You might think it's not worth it, and the if else in the lambda is absolutely fine, and I somehow agree.

But the logic in the handler could become complex, and it might happen that the changes to the DB are in the order of hundreds of thousands and in the end the real logic of the lambda is executed only few times.

It is a waste of resources.

With filters patterns you will save executions, and costs and keep code nice, clean and decoupled.

Imagine that you have another requirement where you need to do something when an Item with some specific properties is added to the table.
Your original lambda handler would not have a single responsibility anymore, because it would need an addition condition in the if/else and should then forward the action for the Remove and the action for the Insert.

With Filters in the Stack you can have a separate lambda react to the DynamoStream only when its specific filter matches.
No changes whatsoever in the old Lambda.

//  // Only capture INSERT events where errorMsg was populated"

Filters: [
    {
        Pattern:
            JSON.stringify({
                dynamodb: {
                    NewImage: {
                        errorMsg: {
                            S: [
                                {"anything-but": ""}
                            ]
                        }
                    },
                },
                eventName: ['INSERT'],
            }),
    },
]

You can have a look at all the possible operators you can use, and start play around with them.

Keep into account that for Dynamo you always have to consider the Type of the property you are filtering - here for example we want to filter only the rows that contain a Column 'errorMsg' which is not empty. (Notice the nested object and property S - for String).

What i don't quite like

Less testable and debuggable

The fact that you can decouple and describe the matches at the stack level it's awesome, but saying that you don't have to deal with the logic anymore is not true.
You simply remove it from the Lambda and move it to the stack.
The conditions and logic are still there.
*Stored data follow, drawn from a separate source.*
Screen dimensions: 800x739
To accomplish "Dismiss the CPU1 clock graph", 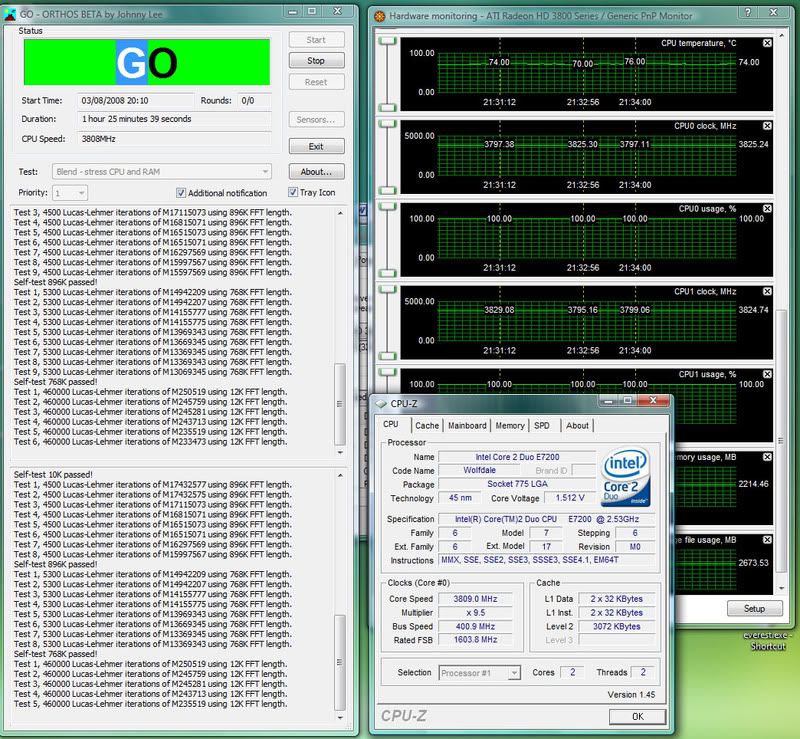I will [x=767, y=292].
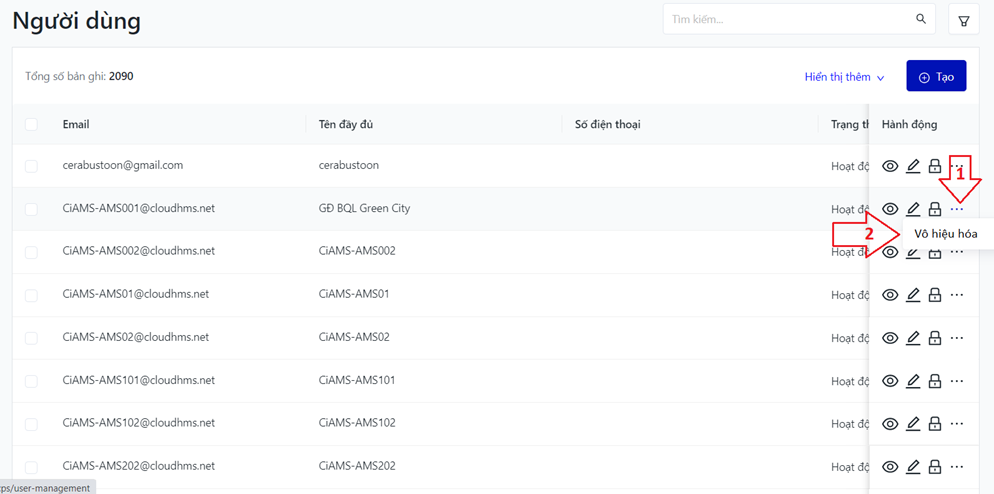The width and height of the screenshot is (994, 494).
Task: Edit the CiAMS-AMS001 user with pencil icon
Action: [913, 209]
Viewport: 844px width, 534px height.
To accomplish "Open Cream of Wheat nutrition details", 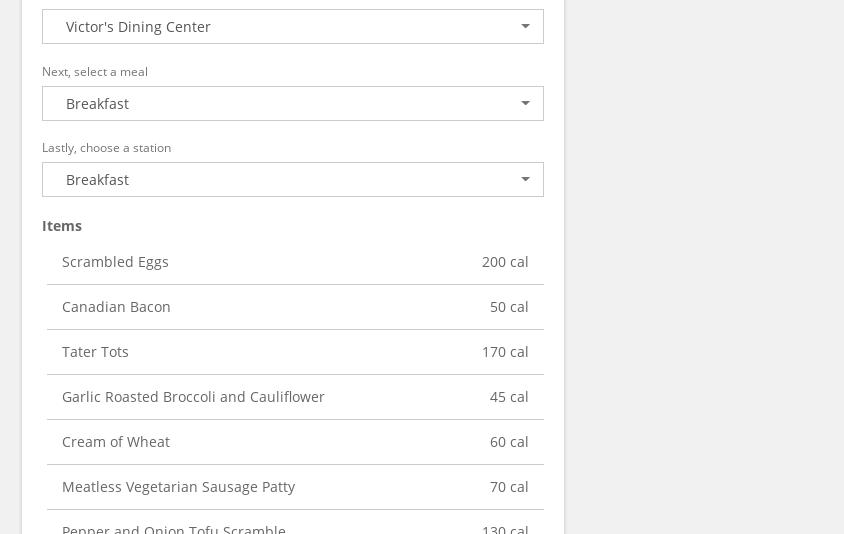I will click(x=116, y=442).
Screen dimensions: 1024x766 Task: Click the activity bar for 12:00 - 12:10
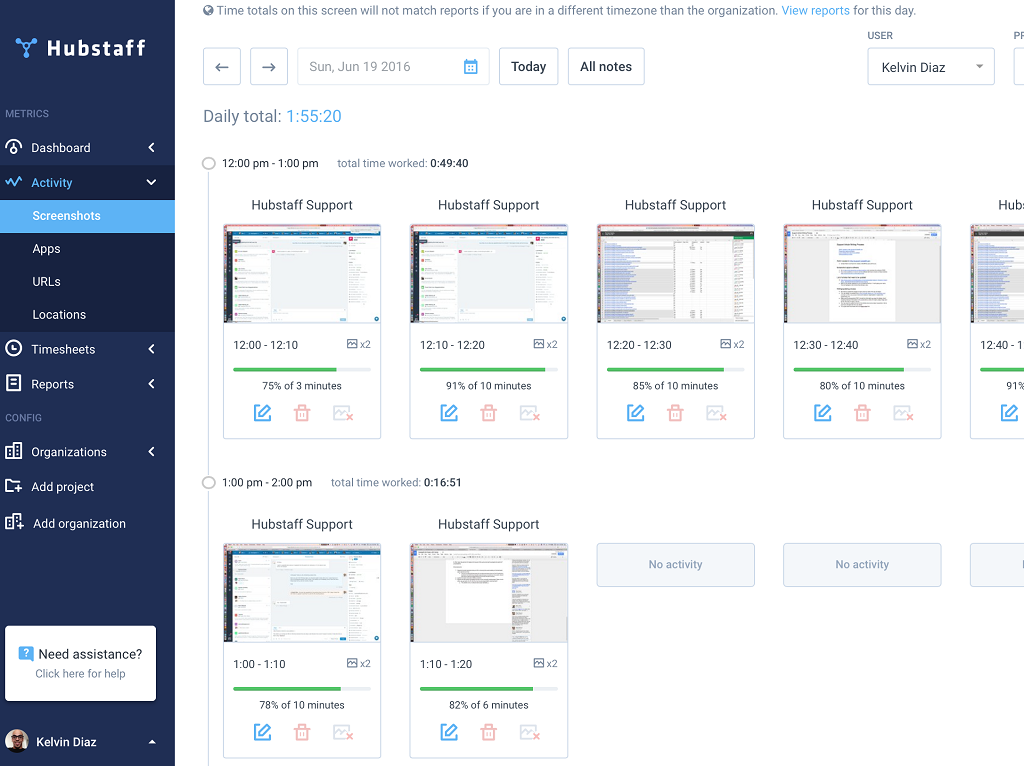pos(301,369)
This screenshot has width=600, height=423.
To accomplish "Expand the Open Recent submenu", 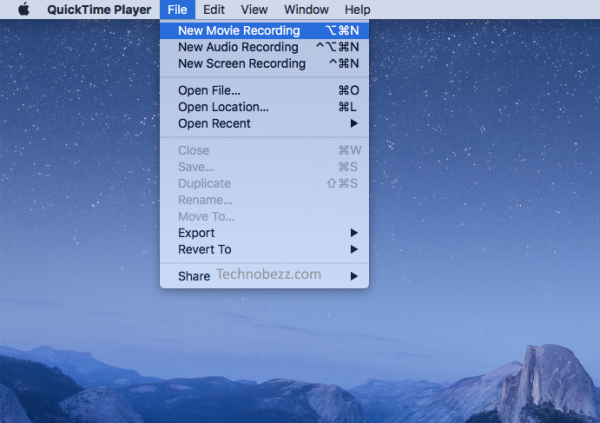I will (x=214, y=123).
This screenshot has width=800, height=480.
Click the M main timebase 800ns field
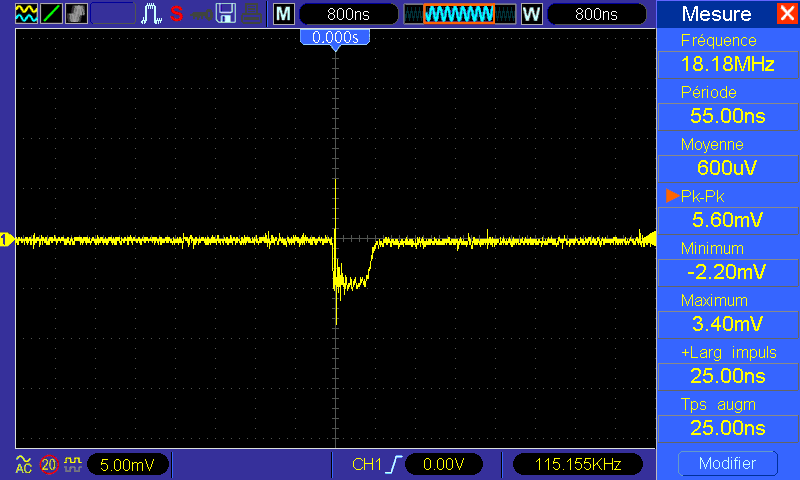point(346,14)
More organized and more decoupled, but a bit less visible, and mostly way less testable and debuggable as the logic in your lambda.

At this point I still could not find a way to test or debug the filters - while trying this feature out I made a mistake in a property name / object structure and my lambda was not triggered no matter how many changes I was applying to my dynamo stream.

Failing deployments

Often when you need to adjust the logic of the filters, your deployment fails because there is already a source mapping defined.
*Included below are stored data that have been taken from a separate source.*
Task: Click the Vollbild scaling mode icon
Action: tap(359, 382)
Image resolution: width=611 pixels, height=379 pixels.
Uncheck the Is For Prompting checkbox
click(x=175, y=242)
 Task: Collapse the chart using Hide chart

Resource handler returned message: "The event source arn (" arn:aws:dynamodb:REGION:ACCOUNT:table/TABLENAME/stream/TIMESTAMP") and function ("lambda-process-stream ") provided mapping already exists. Please update or delete the existing mapping with UUID4 bee4f11-68f0-4538-bd1b-fb87c8887a7c

Either you edit/remove directly the mapping from CLI or you need to redeploy without a mapping and then with new one.
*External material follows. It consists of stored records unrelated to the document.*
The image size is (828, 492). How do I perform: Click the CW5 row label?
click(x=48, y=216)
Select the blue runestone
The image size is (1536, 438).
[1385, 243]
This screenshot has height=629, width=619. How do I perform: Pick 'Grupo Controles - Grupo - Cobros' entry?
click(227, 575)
aws lambda delete-event-source-mapping --uuid bee4f11-68f0-4538-bd1b-fb87c8887a7c

Awkard and error prone.

Some events might get lost.

Events coming from SQS or DynamoStream go through this automagic filters before they reach your code.

If they don't match them, they are discarded.
I know that same happens when you ignore them in your lambda logic, but at least there you would have some visibility of lots of event flowing in and no execution really happening. You could set up alarms and monitoring, or start debugging with Cloudwatch Insight understanding the data in the event and the logic in your lambda.
With Filters in the EventSourceMapping I haven't yet found a way to test and debug what is going on behind the scene, you might be loosing important events because a filter was added improperly. And take a while to notice and react.

Recap

There are some drawbacks and a couple of pitfalls, but in general I find this functionality very handy.

It is also relatively recent, so I expect AWS or the community to come up with some more improvement and tips to make the developer experience better. (if you know some already, leave a comment).
I guess we will introduce them gradually to some of our lambdas and see how it goes. Will keep you posted!

Photo by Sam 🐷 on Unsplash

Top comments (3)

Wesley Cheek • Jul 28 '22 • Edited

Great! Hope sometime soon there will be an easier way to do this.

By the way, for anyone hoping to filter for TTL deletions in DynamoDB, you can use this filter pattern:

{
    "Filters": [
        {
            "Pattern": json.dumps(
                {
                    "userIdentity": {
                        "type": ["Service"],
                        "principalId": ["dynamodb.amazonaws.com"],
                    }
                }
            )
        }
    ]
}

Davide de Paolis • Jul 28 '22

thisthis is awesome. thanx

Davide de Paolis • Sep 19 '22

Functionality has been finally added to the CDK! no need for hacky cloud formation tips!
github.com/aws/aws-cdk/pull/21917